High-frequency trader fined for market manipulation

UK, CFTC and CME fines plus disgorgement orders total $5.8 mn

Officials from the UK, the Commodity Futures Trading Commission (CFTC) and the Chicago Mercantile Exchange (CME) have hit back at alleged abuse by a high-frequency trader with a high-frequency action of their own.

High-frequency trader Michael Coscia, owner of New Jersey-based Panther Energy Trading, was hit with five fines and disgorgement orders from the CFTC, the UK and derivatives market owner CME Group on allegations of market manipulation on two continents.

US regulator the CFTC levied a fine of $1.4 mn on the trader for a practice known as ‘spoofing’, which uses a computer algorithm to rapidly place and cancel bids and offers in an effort to generate the impression of intense market interest. The CFTC also ordered Coscia to disgorge $1.4 mn in profits.

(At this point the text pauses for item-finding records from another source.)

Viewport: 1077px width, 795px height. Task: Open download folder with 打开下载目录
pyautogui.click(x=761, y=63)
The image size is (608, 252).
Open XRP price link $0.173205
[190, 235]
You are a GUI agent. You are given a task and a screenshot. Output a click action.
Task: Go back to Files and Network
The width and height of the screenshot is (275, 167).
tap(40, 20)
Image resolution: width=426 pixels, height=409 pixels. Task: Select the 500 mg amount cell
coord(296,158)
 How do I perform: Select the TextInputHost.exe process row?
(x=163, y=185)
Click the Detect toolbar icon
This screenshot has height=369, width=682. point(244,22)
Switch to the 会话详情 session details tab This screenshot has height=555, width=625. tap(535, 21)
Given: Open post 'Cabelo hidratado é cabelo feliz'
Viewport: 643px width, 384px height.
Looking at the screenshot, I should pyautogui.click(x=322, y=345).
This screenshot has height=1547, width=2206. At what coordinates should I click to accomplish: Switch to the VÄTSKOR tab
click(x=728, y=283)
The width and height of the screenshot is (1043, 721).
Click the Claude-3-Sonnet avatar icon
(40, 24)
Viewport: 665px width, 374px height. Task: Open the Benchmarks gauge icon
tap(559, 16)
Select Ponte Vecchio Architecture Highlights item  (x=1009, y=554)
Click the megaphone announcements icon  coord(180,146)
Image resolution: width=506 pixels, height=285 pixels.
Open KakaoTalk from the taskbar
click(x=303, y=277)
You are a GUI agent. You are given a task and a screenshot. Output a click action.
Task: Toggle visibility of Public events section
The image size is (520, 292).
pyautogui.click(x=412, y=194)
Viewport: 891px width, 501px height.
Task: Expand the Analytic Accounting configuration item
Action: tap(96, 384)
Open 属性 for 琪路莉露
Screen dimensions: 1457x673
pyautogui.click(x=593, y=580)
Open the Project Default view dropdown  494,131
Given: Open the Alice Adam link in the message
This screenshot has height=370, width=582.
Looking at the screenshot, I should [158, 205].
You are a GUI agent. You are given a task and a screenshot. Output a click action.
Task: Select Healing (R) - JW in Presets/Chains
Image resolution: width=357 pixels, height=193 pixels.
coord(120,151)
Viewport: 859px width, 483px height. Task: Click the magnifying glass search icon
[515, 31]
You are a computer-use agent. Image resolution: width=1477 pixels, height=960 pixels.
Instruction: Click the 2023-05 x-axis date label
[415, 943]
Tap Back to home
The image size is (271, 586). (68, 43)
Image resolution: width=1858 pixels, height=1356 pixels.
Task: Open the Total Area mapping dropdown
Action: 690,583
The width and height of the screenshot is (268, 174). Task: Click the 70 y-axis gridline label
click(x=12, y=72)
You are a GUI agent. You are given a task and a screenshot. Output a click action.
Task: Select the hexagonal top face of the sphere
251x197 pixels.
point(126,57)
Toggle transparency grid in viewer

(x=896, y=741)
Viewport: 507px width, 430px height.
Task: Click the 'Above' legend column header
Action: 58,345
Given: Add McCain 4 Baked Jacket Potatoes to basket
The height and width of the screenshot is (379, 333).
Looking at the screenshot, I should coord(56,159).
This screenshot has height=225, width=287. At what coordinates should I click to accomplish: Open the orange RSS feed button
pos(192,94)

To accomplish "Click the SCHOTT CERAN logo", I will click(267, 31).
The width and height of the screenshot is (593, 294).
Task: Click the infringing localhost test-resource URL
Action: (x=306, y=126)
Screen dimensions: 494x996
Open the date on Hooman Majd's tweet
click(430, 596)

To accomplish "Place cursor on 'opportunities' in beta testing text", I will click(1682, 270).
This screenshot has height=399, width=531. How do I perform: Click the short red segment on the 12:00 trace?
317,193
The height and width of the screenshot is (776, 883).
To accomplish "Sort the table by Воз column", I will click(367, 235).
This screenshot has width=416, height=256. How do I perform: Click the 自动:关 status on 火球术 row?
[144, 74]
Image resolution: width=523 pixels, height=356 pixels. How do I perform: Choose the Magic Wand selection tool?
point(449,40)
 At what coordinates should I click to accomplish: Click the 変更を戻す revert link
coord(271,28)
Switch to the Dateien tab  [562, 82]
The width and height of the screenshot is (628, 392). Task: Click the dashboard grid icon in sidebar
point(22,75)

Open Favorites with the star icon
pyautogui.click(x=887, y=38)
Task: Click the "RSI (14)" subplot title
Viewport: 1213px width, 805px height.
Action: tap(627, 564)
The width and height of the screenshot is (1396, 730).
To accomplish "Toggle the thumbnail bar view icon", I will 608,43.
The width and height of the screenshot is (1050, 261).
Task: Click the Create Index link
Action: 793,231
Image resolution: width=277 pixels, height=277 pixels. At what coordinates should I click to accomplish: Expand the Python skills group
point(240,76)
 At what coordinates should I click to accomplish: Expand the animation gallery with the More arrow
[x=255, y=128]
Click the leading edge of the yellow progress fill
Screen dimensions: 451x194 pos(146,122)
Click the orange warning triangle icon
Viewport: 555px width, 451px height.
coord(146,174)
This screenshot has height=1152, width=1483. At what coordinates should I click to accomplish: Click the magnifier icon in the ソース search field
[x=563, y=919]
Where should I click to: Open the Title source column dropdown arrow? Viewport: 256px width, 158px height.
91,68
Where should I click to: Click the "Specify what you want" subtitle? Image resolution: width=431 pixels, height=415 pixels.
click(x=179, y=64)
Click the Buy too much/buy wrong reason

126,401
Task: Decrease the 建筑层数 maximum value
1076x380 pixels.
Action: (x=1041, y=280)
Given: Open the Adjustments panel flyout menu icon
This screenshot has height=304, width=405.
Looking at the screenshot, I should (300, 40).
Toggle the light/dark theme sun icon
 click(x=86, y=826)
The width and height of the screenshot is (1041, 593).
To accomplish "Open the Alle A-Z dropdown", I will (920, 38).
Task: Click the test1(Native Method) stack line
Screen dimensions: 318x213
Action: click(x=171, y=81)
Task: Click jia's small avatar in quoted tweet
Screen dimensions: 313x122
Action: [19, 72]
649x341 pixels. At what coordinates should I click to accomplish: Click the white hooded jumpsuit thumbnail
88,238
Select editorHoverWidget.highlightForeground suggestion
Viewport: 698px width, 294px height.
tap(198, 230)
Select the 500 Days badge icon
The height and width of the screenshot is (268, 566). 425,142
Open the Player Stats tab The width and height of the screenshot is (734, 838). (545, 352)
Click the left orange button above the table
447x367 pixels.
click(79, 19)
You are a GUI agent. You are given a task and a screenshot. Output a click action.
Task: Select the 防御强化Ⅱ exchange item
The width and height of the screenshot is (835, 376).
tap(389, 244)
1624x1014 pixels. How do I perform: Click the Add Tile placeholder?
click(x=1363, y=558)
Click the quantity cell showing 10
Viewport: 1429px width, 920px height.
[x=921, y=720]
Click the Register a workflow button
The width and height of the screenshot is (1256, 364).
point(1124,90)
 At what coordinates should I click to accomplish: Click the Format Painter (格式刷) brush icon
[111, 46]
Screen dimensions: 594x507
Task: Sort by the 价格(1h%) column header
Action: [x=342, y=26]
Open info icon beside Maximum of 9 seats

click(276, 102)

The Financial Conduct Authority (FCA) in the UK levied a $900,000 fine on Coscia, saying it was its first ever action against a high-frequency trader. The CME fined Coscia $800,000 and ordered him to disgorge $1.3 mn in profits made in a series of trades between August and October 2011.

‘While forms of algorithmic trading are, of course, lawful, using a computer program that is written to spoof the market is illegal and will not be tolerated,’ says David Meister, the CFTC’s enforcement director, in a press release. ‘We will use the Dodd Frank anti-disruptive practices provision against schemes like this one to protect market participants and promote market integrity, particularly in the growing world of electronic trading platforms.’

The FCA says Coscia’s strategy involved placing a small order on one side of the order book, followed by several large orders on the others side to ‘create a false and misleading impression of liquidity.’ Execution of the small order would then trigger cancellation of the large orders. Coscia would then repeat the strategy on the other side of the order book.

‘Coscia received a 30 percent discount on the fine by agreeing settlement under the FCA’s executive settlement procedures; otherwise he would have been fined just over $1.15 mn,’ the FCA adds.